To put this in context:
* an iterative search is O(n), so an iterative $hfind search of a 10,000 entry table is going to take between an average of 5,000 iterations if it is matched and 10,000 iterations if unmatched; but
* a search through a self-balancing binary tree is O($log2(n)), so a similar search using one of these would take c. 13 iterations to either find or not find a match (and 10,000 to 13 iterations is a 99.8% reduction).
You might even find that an exact match lookup on a binary tree is as fast in practice as on a hash lookup because you spend the time looking rather than calculating the hash.ITERATING - NON-EXACT MATCH
For wildcard / regex matches, you can't use a binary search directly and you still have to iterate, But, if the first character is not a wildcard character (* or ?) you can take the string up to the first wildcard and use the binary tree search to find the first and last possible nodes you need to iterate over - so instead of iterating over the whole tree i.e. 10,000 iterations, instead you use 13 iterations to find the starting node, and 13 to find the ending node, perhaps resulting in 100 nodes to iterate over for a total of 126 iterations - still a saving of almost 90%.MIXED OPERATIONS
As stated in a previous post, you can even maintain multiple ways to access the data at the same time:
a. -m1 - turn hashing off (as now)
b. -i - turn on binary tree for item name (as well as hash)
c. -d - turn on binary tree for data (as well as hash)

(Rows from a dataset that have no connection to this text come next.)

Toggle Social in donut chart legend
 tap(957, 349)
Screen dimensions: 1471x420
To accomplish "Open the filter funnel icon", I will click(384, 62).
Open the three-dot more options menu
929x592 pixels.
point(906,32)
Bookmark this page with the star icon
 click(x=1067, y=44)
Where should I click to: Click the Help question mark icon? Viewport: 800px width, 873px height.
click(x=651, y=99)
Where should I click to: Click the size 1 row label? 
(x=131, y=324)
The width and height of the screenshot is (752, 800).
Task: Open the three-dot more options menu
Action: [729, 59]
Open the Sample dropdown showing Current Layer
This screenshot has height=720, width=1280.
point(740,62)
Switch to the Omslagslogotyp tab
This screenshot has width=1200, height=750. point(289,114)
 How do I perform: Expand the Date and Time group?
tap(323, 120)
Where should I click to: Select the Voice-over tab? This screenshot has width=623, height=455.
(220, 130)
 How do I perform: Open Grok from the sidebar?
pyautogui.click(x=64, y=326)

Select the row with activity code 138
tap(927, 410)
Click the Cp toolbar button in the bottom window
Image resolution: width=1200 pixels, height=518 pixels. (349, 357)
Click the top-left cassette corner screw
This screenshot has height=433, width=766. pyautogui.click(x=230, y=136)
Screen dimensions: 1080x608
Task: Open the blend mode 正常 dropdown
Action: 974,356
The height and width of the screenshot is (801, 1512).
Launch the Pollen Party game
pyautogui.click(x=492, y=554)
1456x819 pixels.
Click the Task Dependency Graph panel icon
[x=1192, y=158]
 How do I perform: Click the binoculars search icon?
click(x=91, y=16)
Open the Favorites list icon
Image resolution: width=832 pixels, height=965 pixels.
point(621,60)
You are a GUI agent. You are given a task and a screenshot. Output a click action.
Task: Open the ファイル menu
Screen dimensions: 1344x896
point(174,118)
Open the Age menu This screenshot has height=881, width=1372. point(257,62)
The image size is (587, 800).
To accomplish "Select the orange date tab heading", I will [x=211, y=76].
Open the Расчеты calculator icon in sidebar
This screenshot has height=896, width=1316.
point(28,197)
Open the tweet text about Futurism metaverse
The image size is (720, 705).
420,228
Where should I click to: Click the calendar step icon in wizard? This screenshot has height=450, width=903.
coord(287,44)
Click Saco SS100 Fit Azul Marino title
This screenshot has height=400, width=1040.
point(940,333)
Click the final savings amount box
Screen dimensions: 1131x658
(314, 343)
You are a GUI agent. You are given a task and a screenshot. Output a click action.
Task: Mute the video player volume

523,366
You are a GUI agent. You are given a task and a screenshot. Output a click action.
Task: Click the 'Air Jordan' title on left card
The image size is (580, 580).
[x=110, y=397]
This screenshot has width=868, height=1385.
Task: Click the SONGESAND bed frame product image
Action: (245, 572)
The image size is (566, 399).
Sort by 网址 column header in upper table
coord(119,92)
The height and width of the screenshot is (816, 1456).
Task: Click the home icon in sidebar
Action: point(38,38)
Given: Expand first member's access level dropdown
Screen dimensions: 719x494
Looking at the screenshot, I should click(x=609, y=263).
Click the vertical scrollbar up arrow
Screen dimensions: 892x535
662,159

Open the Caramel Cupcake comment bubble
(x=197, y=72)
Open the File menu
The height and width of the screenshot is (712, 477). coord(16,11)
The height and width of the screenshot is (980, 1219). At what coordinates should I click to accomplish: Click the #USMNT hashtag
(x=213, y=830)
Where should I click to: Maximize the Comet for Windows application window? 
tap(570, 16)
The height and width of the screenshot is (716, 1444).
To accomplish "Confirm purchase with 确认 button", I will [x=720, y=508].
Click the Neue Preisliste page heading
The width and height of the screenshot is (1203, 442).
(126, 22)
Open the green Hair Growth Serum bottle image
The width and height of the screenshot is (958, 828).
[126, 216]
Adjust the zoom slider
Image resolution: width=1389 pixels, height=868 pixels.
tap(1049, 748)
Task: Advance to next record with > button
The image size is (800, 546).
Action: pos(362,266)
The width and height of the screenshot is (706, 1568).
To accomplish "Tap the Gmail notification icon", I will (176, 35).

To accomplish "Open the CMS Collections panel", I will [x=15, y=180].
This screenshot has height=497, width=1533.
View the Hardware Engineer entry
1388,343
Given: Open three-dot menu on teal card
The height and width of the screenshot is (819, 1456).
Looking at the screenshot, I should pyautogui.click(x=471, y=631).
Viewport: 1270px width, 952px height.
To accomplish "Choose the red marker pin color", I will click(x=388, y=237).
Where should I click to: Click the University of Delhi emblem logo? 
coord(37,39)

d. -o - use binary tree per hash slot instead of linked list - for -m1 gives you a table ordered by item name rather than ordered by the sequence they were added - and this could even be default for >1 slots since order is not defined for this situation
Yes - more overhead to maintain the multiple structures when you add items, but since adding an item requires a search to see if the item already exists (currently an iteration), then overall the performance adding items could still end up better.CACHED ITERATION
When you use $hget(table,n) or $hfind, you will often use these in an iterative loop. In these situations where you are iterating (i.e. to find the n'th wildcard match or the n'th sequential item), you can cache the last search parameters and position, and providing that you are asking for the n'th or greater item on the next call, then you can continue searching from the point you previously reached rather than starting to count from the beginning. This would also e.g. give you quick access to the data for the item you just found.